Ce samedi 10 décembre était vraiment un jour historique pour la société russe. Selon différentes estimations, le meeting qui s’est tenu à Moscou a réuni entre 50.000 et 80.000 personnes: il s’agit de la plus ample action de protestation menée en pleine rue depuis le début des années 1990. Le même jour, des actions similaires ont rassemblé des milliers de personnes dans toutes les grandes villes de Russie. Le mouvement a même atteint l’Europe occidentale, où les diasporas russes ont organisé des piquets aux portes de leurs ambassades.

Il y a encore une semaine, le régime en place n’aurait pu imaginer qu’il devrait faire face à de sérieux problèmes. La campagne électorale  pour les élections à la Douma d’Etat (élections législatives)  s’est déroulée selon des règles aujourd’hui bien connues de tous: celles de la «démocratie dirigée», modèle politique autoritaire dont les fondements ont été posés par le Président Eltsine dès 1993, lors de l’adoption de l’actuelle Constitution. On aurait pu croire qu’au cours de la dernière décennie, Vladimir Poutine et ses acolytes avaient réussi à faire de la politique un jeu rebutant dont la quasi-totalité de la population se sent complètement étrangère. À peine 7 partis non reconnus se sont battus pour obtenir leur place au Parlement, mais il était couru d’avance que la plus grosse part du gâteau reviendrait à Russie Unie,  parti qui monopolise tant les structures étatiques que celles des grosses entreprises capitalistes du pays. Afin d’assurer la victoire à ce monstre bureaucratique dont la popularité est en chute libre, des milliers (voire, des millions!) de fonctionnaires ont été mobilisés. On a eu recours à tous les mécanismes de manipulation du scrutin et du travail de la commission électorale envisageables. Le mécontentement croissant vis-à-vis du pouvoir s’est exprimé par un vote massif pour les partis reconnus ayant une position critique à l’égard de Russie UnieDes millions d’électeurs ont appliqué le principe de voter «pour n’importe quel parti, mais pas pour Russie Unie». Ils ont ainsi accordé leurs voix au Parti communiste et au parti de centre-gauche Russie Juste. Le matin du 5 décembre, lorsque les résultats des élections ont été annoncés, le pays s’est indigné: Russie Unie a remporté 50% des voix, et cela alors que sa cote de popularité réelle se réduit comme une peau de chagrin, et qu’au sein de la population cette structure est connue comme «le parti des escrocs et des voleurs». Les rapports publiés par des observateurs issus de l’opposition ont révélé que près d’un quart des bulletins ont été manipulé au profit du parti au pouvoir!
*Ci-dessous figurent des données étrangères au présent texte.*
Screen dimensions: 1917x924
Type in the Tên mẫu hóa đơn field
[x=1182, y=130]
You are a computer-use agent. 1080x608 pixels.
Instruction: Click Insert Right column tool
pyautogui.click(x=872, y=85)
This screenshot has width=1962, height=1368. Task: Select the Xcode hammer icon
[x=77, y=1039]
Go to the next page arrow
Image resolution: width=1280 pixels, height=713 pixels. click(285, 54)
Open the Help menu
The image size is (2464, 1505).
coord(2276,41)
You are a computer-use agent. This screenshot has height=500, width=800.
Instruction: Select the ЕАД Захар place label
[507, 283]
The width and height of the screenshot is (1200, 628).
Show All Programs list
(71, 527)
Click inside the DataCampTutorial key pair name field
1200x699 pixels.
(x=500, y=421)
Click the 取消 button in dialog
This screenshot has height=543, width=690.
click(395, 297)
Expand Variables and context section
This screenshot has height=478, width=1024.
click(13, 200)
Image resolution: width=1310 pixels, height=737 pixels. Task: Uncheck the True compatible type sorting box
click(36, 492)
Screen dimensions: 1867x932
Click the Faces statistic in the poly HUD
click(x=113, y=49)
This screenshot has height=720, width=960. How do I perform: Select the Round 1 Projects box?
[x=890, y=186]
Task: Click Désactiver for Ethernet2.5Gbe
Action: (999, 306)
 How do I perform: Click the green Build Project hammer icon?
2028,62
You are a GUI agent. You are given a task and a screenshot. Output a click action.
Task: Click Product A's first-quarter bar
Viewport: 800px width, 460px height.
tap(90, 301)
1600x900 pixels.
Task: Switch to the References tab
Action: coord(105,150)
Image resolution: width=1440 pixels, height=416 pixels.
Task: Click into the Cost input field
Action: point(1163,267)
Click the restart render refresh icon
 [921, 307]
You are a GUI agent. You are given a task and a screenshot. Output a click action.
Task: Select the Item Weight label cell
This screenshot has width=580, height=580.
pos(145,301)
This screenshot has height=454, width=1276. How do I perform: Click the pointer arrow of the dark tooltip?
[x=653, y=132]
Les Russes ont le sentiment d’avoir été personnellement injurié-e-s et bafoué-e-s, ce qui vient s’ajouter aux conséquences de la crise économique de plus en plus évidentes, à la pauvreté patente et à la privatisation du secteur social. Le 5 décembre, plus de 7.000 personnes se sont rendues au meeting organisé à Moscou par les groupements politiques prônant la démocratisation. La revendication «des élections justes!» a vite cédé la place au slogan «Poutine - démission!», et à la fin du meeting des affrontements violents ont eu lieu entre la police et les participants. En quelques jours, la contestation a pris de l’ampleur et la jeunesse organisée au travers des réseaux sociaux a tenté de mener des actions non autorisées dans le centre ville; celles-ci ont été suivies de près et sauvagement dispersées par la police. Vendredi9 décembre, près de 1.000 personnes ont été arrêtées au cours de telles actions à Moscou et à Saint-Pétersbourg. Finalement, le samedi 10 décembre, le degré de mécontentement a atteint son plus haut point.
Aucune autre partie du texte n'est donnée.